§ **TASK**:
Copy out every line holding the string "dropdown" from the records below.

Segment Open

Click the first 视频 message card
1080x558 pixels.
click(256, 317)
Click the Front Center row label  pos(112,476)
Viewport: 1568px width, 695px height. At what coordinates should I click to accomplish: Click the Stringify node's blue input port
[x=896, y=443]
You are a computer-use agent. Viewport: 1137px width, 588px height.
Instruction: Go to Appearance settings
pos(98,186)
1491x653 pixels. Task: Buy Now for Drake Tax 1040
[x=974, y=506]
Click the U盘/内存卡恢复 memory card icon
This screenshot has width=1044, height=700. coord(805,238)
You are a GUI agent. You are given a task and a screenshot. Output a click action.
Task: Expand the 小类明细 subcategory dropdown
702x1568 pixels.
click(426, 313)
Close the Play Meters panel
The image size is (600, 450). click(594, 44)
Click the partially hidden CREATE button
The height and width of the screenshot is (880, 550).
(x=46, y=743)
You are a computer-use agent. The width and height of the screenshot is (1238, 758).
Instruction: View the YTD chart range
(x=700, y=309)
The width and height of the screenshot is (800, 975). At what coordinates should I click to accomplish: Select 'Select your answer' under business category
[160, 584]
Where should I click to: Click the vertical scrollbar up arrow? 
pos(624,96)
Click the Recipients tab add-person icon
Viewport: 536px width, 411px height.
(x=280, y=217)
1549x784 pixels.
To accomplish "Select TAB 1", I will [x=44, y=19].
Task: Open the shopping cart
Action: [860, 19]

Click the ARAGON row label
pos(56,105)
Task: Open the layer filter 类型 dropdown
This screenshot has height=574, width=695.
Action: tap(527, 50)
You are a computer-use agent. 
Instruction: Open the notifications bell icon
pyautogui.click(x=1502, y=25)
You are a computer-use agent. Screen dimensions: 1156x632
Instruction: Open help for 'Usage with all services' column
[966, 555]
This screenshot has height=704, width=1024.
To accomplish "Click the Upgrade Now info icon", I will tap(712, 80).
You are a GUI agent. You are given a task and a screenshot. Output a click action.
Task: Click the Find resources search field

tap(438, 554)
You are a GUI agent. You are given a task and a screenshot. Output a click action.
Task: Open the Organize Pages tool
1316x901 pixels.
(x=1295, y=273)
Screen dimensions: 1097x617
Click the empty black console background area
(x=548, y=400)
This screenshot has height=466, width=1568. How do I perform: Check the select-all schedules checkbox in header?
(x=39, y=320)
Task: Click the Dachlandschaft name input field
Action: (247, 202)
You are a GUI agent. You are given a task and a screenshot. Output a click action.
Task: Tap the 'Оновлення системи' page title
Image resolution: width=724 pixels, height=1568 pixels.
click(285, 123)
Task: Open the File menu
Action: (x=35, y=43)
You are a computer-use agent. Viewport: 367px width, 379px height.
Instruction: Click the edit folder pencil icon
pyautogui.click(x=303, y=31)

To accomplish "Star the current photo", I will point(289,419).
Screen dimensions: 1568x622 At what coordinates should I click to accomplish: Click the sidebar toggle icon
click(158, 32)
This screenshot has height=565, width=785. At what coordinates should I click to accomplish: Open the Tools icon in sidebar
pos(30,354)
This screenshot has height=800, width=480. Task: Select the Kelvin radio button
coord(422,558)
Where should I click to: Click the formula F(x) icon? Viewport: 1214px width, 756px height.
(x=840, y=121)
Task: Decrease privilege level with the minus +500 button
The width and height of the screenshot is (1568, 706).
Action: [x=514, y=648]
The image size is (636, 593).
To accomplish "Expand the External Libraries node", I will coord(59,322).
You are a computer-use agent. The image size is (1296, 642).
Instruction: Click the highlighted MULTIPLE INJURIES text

Segment Closed

§ **RESULT OF THE TASK**:
Task: Expand the 小类明细 subcategory dropdown
Task: Open the layer filter 类型 dropdown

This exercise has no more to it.